The lessons that only come from shipping are the ones you cannot read in a thread. You learn that a model behaves on clean inputs and falls apart on the messy real ones, so you build a validation layer that catches bad output before a person sees it. You learn that the same prompt gives different answers on different days, so you lower the temperature, the setting that controls randomness, where you need consistency, and you stop relying on a single big generation. You learn that grounding the model in your own documents through retrieval, often called retrieval augmented generation or RAG, matters more than any clever wording. And you learn where the human checkpoint has to sit, because you have seen what happens on the day it is missing. None of that shows up in the demo. All of it shows up the first week in production.

The lessons are all in what went wrong

Ask me about a build that went perfectly and I will not have much to tell you, because perfect builds teach you almost nothing. Ask me about the one that nearly did not work and I can talk for an hour, because that is where every useful lesson came from.

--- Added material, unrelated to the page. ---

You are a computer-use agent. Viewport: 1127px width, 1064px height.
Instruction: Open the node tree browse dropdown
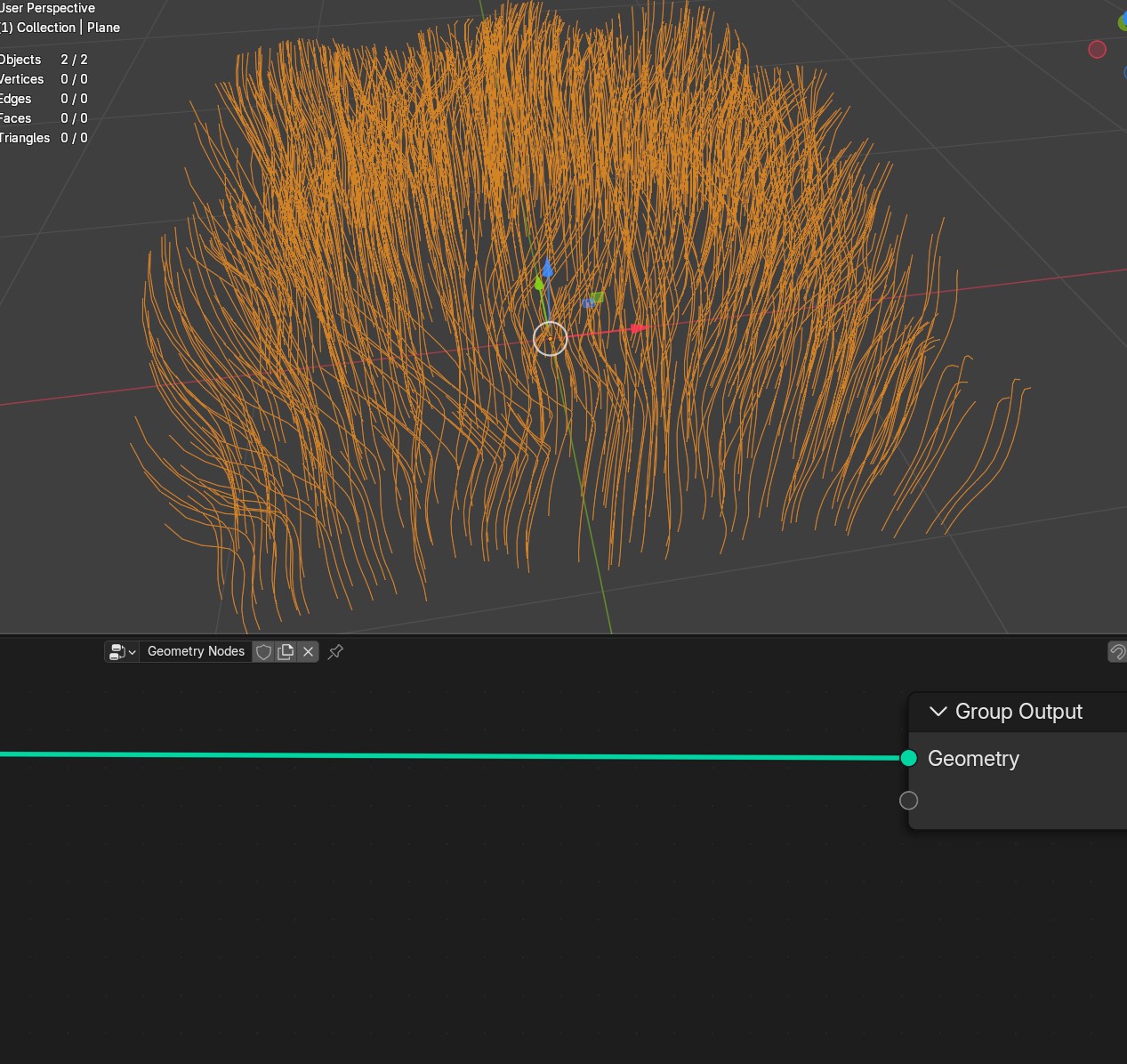point(121,652)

The wall you hit, the way round it you eventually found, the thing you now do differently on every project because of one bad afternoon. That is the real expertise. It is unglamorous and it does not make a tidy post.

I work alongside these tools every day, and the value is not the demos that always work. It is the friction I have already met, so you do not have to meet it for the first time on your own project.

What I would rather tell you

So I will make you a quiet promise. I would rather tell you about the build that nearly did not work than the demo that always does.

The first one is useful. The second one is an advert. If the advice you are reading has no friction in it anywhere, be a little suspicious. Someone who has shipped will always have a scar or two to show you.

If you would rather talk to someone who has hit the walls already than read another frictionless thread, that is the conversation we have.

Book a quick chat →

Related: What a year living inside these tools actually taught me.

Common questions

How can I tell if AI advice is any good?

Look for friction. Advice from someone who has actually shipped includes the bits that broke, the edge cases and the specifics of a real situation. Advice that is all potential, with everything working and every business needing exactly what the writer sells, is usually written from the outside.

Why do AI builds break in real use?

Because real inputs are messy in ways a demo never shows. Models behave on clean examples and drift on strange ones, give slightly different answers on different days, and fall back on generic output when grounding is missing. The fixes are validation, consistency settings, grounding in your own data and a human checkpoint where it counts.

Why is hands on AI experience worth more than reading about it?

Because the useful lessons only appear once you ship. You learn where models fail, where a human has to stay in the loop, and what to do differently next time, all from problems that never show up in a thread or a demo.

What questions should I ask an AI builder?

Ask about a build that nearly did not work. What broke, how they found it, and what they now do differently because of it. Anyone who has genuinely shipped will have a specific story. Anyone who only talks in smooth potential probably has not.